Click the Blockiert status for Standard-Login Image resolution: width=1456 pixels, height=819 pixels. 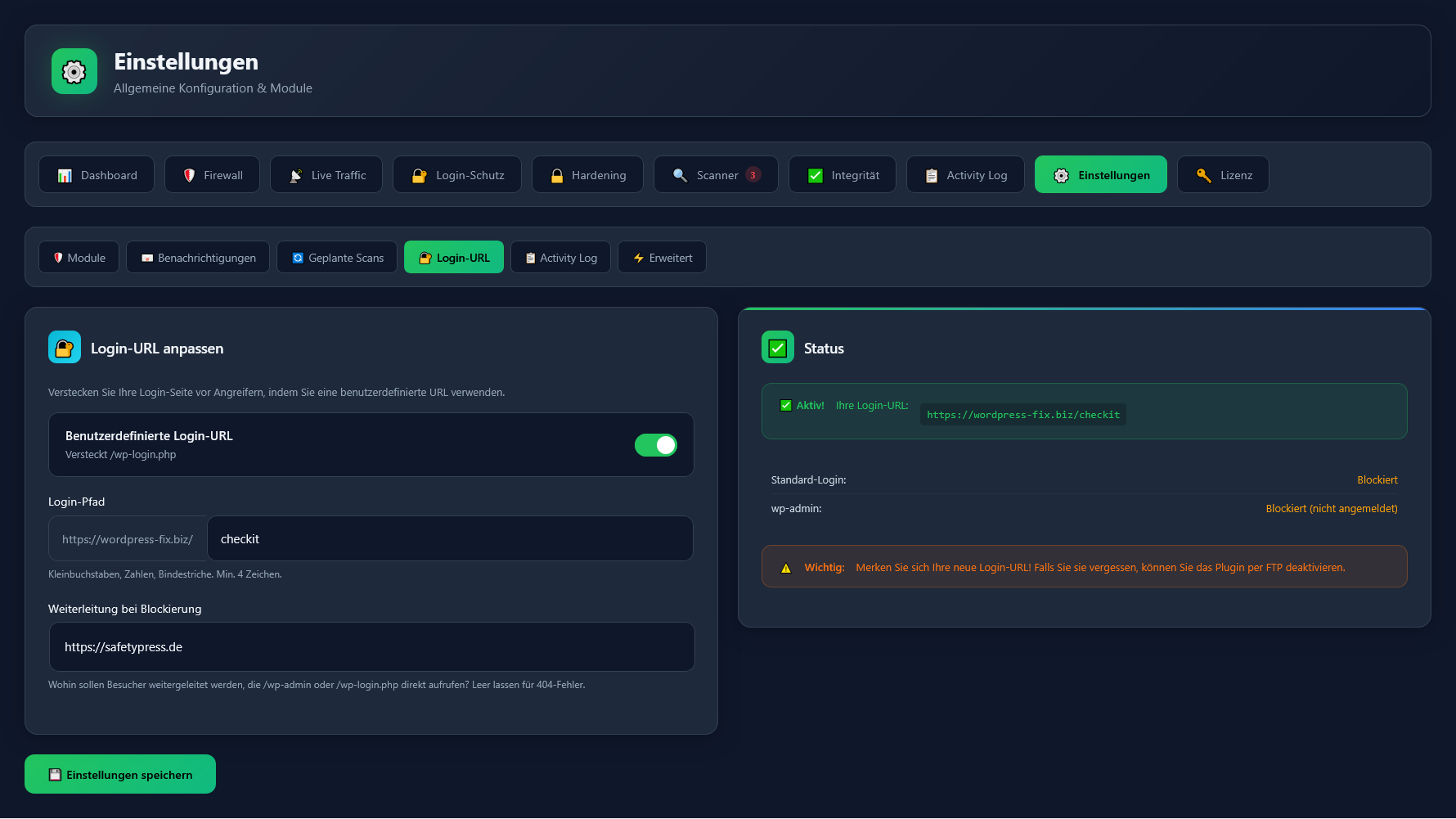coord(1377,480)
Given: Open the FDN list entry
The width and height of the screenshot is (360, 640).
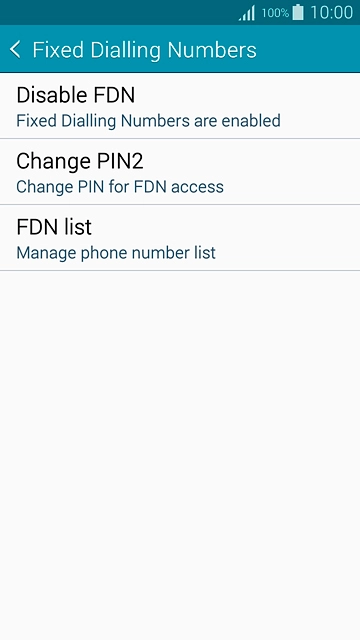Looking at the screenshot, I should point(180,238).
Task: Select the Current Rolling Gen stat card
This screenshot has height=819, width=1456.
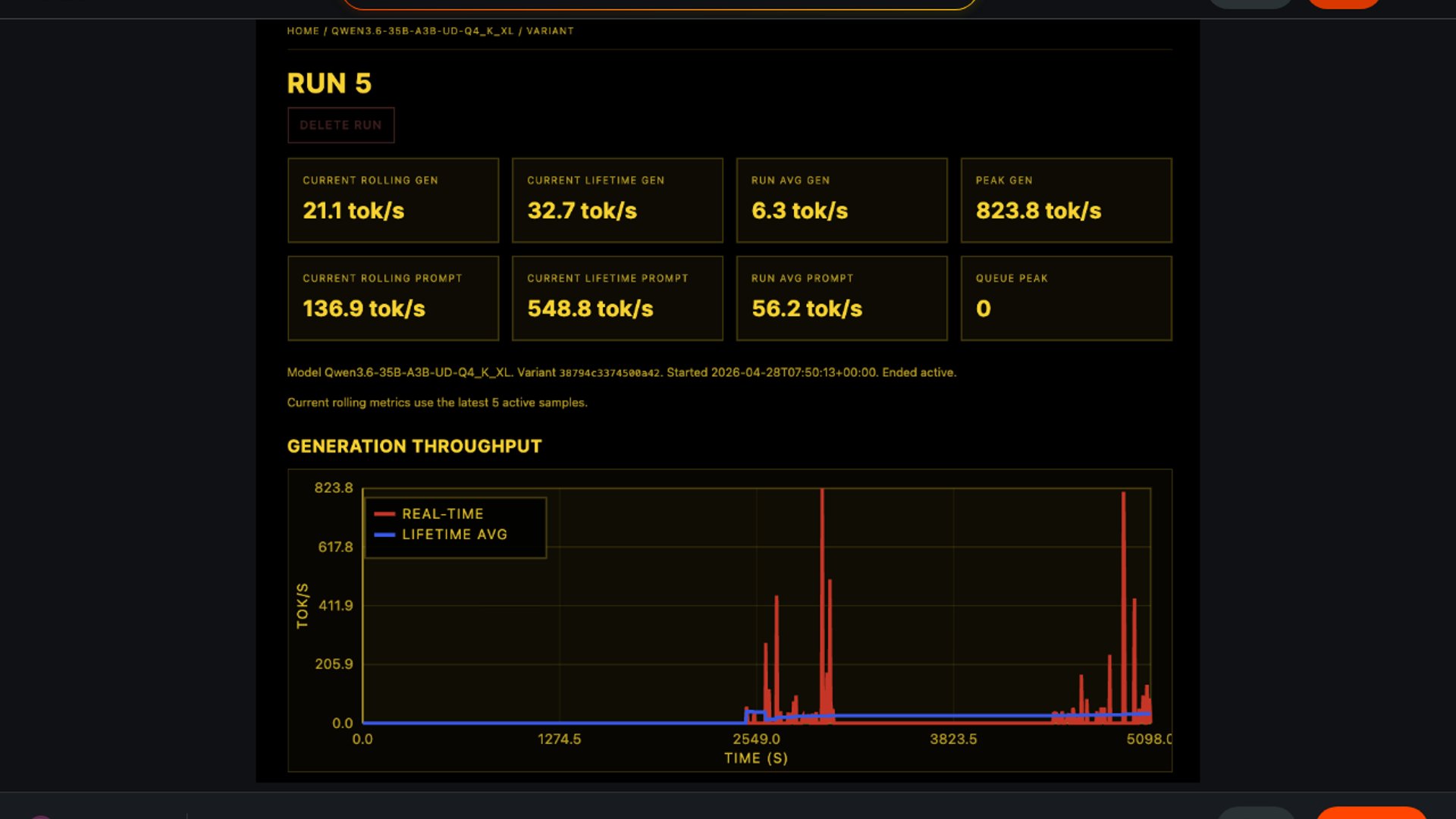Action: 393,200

---

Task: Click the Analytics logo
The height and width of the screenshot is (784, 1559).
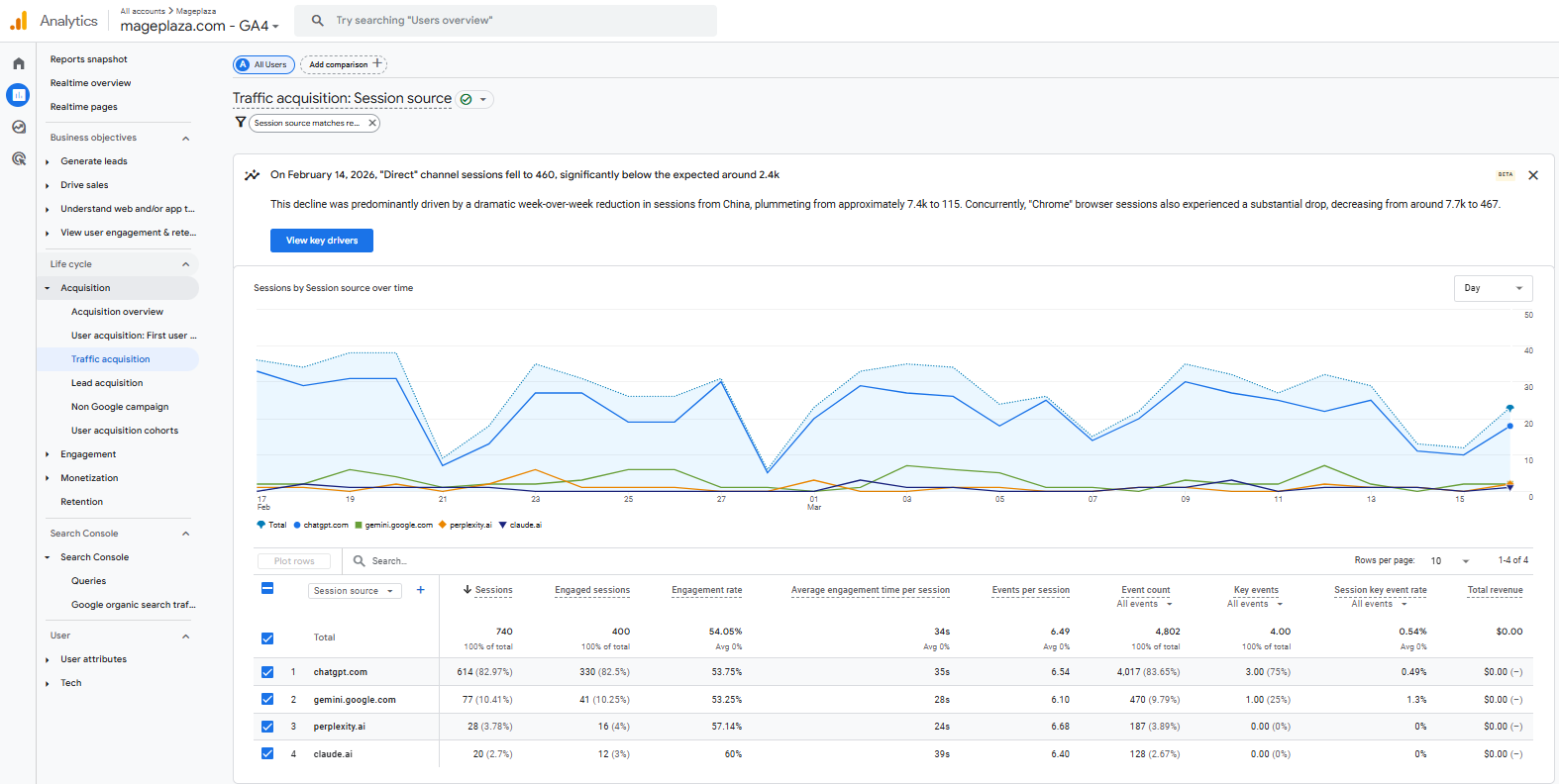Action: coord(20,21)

**Your objective**
Could you render the data from the line with "Task: Click the Analytics logo" through the line with "Action: coord(20,21)" as a Markdown table with a Row column for the row number and a Line column for the text? Skip blank lines, and leave the pictures out of the answer.

**Response**
| Row | Line |
|---|---|
| 1 | Task: Click the Analytics logo |
| 2 | The height and width of the screenshot is (784, 1559). |
| 3 | Action: coord(20,21) |